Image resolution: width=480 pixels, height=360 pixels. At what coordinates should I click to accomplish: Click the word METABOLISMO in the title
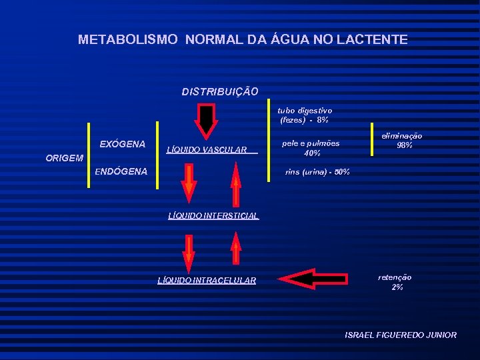128,40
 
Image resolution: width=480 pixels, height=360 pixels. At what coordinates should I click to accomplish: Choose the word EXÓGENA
122,144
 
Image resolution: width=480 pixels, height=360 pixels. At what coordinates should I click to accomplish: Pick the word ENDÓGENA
121,171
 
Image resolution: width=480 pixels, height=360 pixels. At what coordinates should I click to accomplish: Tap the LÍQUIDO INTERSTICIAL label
213,215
***
■ Problem details: Transcribe all the rows above without changing a single character, and leave the pictures out.

■ Answer to this problem:
Image resolution: width=480 pixels, height=360 pixels. At what coordinates should I click to accomplish: Click the word METABOLISMO in the title
128,40
 
Image resolution: width=480 pixels, height=360 pixels. At what coordinates should I click to accomplish: Choose the word EXÓGENA
122,144
 
Image resolution: width=480 pixels, height=360 pixels. At what coordinates should I click to accomplish: Pick the word ENDÓGENA
121,171
 
Image resolution: width=480 pixels, height=360 pixels. At what coordinates should I click to accomplish: Tap the LÍQUIDO INTERSTICIAL label
213,215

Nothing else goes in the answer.